→ ABOUT THIS TASK
Once you have read the listing, write it all out exactly.

→ DATASET RECORDS
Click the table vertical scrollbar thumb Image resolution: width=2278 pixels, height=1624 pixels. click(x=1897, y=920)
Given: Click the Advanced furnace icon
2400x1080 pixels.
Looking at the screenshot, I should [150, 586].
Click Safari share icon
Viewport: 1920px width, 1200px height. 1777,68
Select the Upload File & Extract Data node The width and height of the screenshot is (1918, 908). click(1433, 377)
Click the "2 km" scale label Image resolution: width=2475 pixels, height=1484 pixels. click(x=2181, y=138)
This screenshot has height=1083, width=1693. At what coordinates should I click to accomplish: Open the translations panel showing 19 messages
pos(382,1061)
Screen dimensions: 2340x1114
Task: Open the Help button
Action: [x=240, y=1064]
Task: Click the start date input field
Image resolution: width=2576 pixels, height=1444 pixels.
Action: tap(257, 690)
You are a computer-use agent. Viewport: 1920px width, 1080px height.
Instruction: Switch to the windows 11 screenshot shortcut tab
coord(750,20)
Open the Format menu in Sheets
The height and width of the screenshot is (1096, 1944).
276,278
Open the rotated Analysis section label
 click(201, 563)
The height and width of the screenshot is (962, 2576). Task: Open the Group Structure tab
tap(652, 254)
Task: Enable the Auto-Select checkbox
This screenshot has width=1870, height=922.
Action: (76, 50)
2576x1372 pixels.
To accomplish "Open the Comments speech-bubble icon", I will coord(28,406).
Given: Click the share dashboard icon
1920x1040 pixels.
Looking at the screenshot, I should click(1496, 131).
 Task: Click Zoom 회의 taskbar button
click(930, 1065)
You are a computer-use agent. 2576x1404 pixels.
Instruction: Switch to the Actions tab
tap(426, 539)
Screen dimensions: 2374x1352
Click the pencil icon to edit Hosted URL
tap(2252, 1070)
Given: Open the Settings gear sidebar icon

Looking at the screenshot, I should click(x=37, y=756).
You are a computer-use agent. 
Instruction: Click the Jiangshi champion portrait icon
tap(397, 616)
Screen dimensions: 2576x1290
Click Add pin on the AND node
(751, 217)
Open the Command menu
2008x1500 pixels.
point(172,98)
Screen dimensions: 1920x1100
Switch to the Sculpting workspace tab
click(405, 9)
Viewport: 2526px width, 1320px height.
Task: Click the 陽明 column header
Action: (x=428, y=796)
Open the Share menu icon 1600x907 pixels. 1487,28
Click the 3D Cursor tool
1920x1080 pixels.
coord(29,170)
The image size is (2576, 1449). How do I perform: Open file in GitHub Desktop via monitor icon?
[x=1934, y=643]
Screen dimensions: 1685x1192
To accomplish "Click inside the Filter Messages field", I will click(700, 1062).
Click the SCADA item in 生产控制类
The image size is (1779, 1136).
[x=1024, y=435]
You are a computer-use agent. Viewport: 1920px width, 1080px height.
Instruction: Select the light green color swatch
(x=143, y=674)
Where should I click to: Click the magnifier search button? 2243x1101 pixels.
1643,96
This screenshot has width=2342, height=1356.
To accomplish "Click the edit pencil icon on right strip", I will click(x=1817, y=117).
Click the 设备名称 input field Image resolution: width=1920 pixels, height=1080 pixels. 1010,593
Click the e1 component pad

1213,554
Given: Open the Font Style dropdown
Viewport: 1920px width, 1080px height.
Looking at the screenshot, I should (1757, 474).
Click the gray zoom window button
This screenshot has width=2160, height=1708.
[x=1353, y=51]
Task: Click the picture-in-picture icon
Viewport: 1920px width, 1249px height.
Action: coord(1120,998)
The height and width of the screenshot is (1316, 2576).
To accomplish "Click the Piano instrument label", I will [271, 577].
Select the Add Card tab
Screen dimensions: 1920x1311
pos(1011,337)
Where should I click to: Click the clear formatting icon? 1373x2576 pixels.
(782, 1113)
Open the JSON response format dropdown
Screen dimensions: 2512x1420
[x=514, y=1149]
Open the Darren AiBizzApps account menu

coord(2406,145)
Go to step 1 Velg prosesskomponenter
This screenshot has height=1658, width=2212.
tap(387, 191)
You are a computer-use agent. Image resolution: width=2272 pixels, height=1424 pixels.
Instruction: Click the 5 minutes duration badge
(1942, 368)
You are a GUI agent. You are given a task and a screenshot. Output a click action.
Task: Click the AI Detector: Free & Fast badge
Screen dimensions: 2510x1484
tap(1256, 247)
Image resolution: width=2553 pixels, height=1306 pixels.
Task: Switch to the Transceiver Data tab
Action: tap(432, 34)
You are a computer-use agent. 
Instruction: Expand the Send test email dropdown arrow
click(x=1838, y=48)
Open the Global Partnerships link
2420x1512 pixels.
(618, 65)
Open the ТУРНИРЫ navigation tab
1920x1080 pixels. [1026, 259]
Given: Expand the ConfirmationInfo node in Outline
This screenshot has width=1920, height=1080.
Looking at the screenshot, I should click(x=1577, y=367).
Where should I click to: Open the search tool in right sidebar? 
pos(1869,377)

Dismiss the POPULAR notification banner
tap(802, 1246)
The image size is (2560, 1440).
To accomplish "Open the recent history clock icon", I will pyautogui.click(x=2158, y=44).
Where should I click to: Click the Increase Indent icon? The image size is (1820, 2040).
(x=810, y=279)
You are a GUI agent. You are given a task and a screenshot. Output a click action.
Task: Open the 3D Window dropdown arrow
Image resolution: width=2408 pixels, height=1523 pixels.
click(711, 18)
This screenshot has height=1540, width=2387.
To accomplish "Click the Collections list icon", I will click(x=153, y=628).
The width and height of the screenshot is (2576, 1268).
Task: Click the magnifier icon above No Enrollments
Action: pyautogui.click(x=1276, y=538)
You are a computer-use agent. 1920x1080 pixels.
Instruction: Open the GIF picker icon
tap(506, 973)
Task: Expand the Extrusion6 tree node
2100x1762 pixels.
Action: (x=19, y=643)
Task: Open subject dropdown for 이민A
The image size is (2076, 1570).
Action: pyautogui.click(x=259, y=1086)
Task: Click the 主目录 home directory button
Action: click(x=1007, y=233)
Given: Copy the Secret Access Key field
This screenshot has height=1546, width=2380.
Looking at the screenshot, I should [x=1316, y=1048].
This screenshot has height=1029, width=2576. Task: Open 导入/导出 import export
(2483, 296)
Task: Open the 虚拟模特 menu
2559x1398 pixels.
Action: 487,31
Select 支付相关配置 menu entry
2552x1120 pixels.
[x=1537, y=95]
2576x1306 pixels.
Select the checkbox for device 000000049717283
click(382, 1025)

→ COMPLETED EXERCISE
Click the table vertical scrollbar thumb Image resolution: width=2278 pixels, height=1624 pixels. click(x=1897, y=920)
Given: Click the Advanced furnace icon
2400x1080 pixels.
Looking at the screenshot, I should [150, 586].
Click Safari share icon
Viewport: 1920px width, 1200px height. 1777,68
Select the Upload File & Extract Data node The width and height of the screenshot is (1918, 908). click(1433, 377)
Click the "2 km" scale label Image resolution: width=2475 pixels, height=1484 pixels. click(x=2181, y=138)
This screenshot has height=1083, width=1693. At what coordinates should I click to accomplish: Open the translations panel showing 19 messages
pos(382,1061)
Screen dimensions: 2340x1114
Task: Open the Help button
Action: [x=240, y=1064]
Task: Click the start date input field
Image resolution: width=2576 pixels, height=1444 pixels.
Action: tap(257, 690)
You are a computer-use agent. Viewport: 1920px width, 1080px height.
Instruction: Switch to the windows 11 screenshot shortcut tab
coord(750,20)
Open the Format menu in Sheets
The height and width of the screenshot is (1096, 1944).
276,278
Open the rotated Analysis section label
 click(201, 563)
The height and width of the screenshot is (962, 2576). Task: Open the Group Structure tab
tap(652, 254)
Task: Enable the Auto-Select checkbox
This screenshot has width=1870, height=922.
Action: (76, 50)
2576x1372 pixels.
To accomplish "Open the Comments speech-bubble icon", I will coord(28,406).
Given: Click the share dashboard icon
1920x1040 pixels.
Looking at the screenshot, I should click(1496, 131).
 Task: Click Zoom 회의 taskbar button
click(930, 1065)
You are a computer-use agent. 2576x1404 pixels.
Instruction: Switch to the Actions tab
tap(426, 539)
Screen dimensions: 2374x1352
Click the pencil icon to edit Hosted URL
tap(2252, 1070)
Given: Open the Settings gear sidebar icon

Looking at the screenshot, I should click(x=37, y=756).
You are a computer-use agent. 
Instruction: Click the Jiangshi champion portrait icon
tap(397, 616)
Screen dimensions: 2576x1290
Click Add pin on the AND node
(751, 217)
Open the Command menu
2008x1500 pixels.
point(172,98)
Screen dimensions: 1920x1100
Switch to the Sculpting workspace tab
click(405, 9)
Viewport: 2526px width, 1320px height.
Task: Click the 陽明 column header
Action: (x=428, y=796)
Open the Share menu icon 1600x907 pixels. 1487,28
Click the 3D Cursor tool
1920x1080 pixels.
coord(29,170)
The image size is (2576, 1449). How do I perform: Open file in GitHub Desktop via monitor icon?
[x=1934, y=643]
Screen dimensions: 1685x1192
To accomplish "Click inside the Filter Messages field", I will click(700, 1062).
Click the SCADA item in 生产控制类
The image size is (1779, 1136).
[x=1024, y=435]
You are a computer-use agent. Viewport: 1920px width, 1080px height.
Instruction: Select the light green color swatch
(x=143, y=674)
Where should I click to: Click the magnifier search button? 2243x1101 pixels.
1643,96
This screenshot has width=2342, height=1356.
To accomplish "Click the edit pencil icon on right strip", I will click(x=1817, y=117).
Click the 设备名称 input field Image resolution: width=1920 pixels, height=1080 pixels. 1010,593
Click the e1 component pad

1213,554
Given: Open the Font Style dropdown
Viewport: 1920px width, 1080px height.
Looking at the screenshot, I should (1757, 474).
Click the gray zoom window button
This screenshot has width=2160, height=1708.
[x=1353, y=51]
Task: Click the picture-in-picture icon
Viewport: 1920px width, 1249px height.
Action: coord(1120,998)
The height and width of the screenshot is (1316, 2576).
To accomplish "Click the Piano instrument label", I will [271, 577].
Select the Add Card tab
Screen dimensions: 1920x1311
pos(1011,337)
Where should I click to: Click the clear formatting icon? 1373x2576 pixels.
(782, 1113)
Open the JSON response format dropdown
Screen dimensions: 2512x1420
[x=514, y=1149]
Open the Darren AiBizzApps account menu

coord(2406,145)
Go to step 1 Velg prosesskomponenter
This screenshot has height=1658, width=2212.
tap(387, 191)
You are a computer-use agent. Image resolution: width=2272 pixels, height=1424 pixels.
Instruction: Click the 5 minutes duration badge
(1942, 368)
You are a GUI agent. You are given a task and a screenshot. Output a click action.
Task: Click the AI Detector: Free & Fast badge
Screen dimensions: 2510x1484
tap(1256, 247)
Image resolution: width=2553 pixels, height=1306 pixels.
Task: Switch to the Transceiver Data tab
Action: tap(432, 34)
You are a computer-use agent. 
Instruction: Expand the Send test email dropdown arrow
click(x=1838, y=48)
Open the Global Partnerships link
2420x1512 pixels.
(618, 65)
Open the ТУРНИРЫ navigation tab
1920x1080 pixels. [1026, 259]
Given: Expand the ConfirmationInfo node in Outline
This screenshot has width=1920, height=1080.
Looking at the screenshot, I should click(x=1577, y=367).
Where should I click to: Open the search tool in right sidebar? 
pos(1869,377)

Dismiss the POPULAR notification banner
tap(802, 1246)
The image size is (2560, 1440).
To accomplish "Open the recent history clock icon", I will pyautogui.click(x=2158, y=44).
Where should I click to: Click the Increase Indent icon? The image size is (1820, 2040).
(x=810, y=279)
You are a GUI agent. You are given a task and a screenshot. Output a click action.
Task: Open the 3D Window dropdown arrow
Image resolution: width=2408 pixels, height=1523 pixels.
click(711, 18)
This screenshot has height=1540, width=2387.
To accomplish "Click the Collections list icon", I will click(x=153, y=628).
The width and height of the screenshot is (2576, 1268).
Task: Click the magnifier icon above No Enrollments
Action: pyautogui.click(x=1276, y=538)
You are a computer-use agent. 1920x1080 pixels.
Instruction: Open the GIF picker icon
tap(506, 973)
Task: Expand the Extrusion6 tree node
2100x1762 pixels.
Action: (x=19, y=643)
Task: Open subject dropdown for 이민A
The image size is (2076, 1570).
Action: pyautogui.click(x=259, y=1086)
Task: Click the 主目录 home directory button
Action: click(x=1007, y=233)
Given: Copy the Secret Access Key field
This screenshot has height=1546, width=2380.
Looking at the screenshot, I should [x=1316, y=1048].
This screenshot has height=1029, width=2576. Task: Open 导入/导出 import export
(2483, 296)
Task: Open the 虚拟模特 menu
2559x1398 pixels.
Action: 487,31
Select 支付相关配置 menu entry
2552x1120 pixels.
[x=1537, y=95]
2576x1306 pixels.
Select the checkbox for device 000000049717283
click(382, 1025)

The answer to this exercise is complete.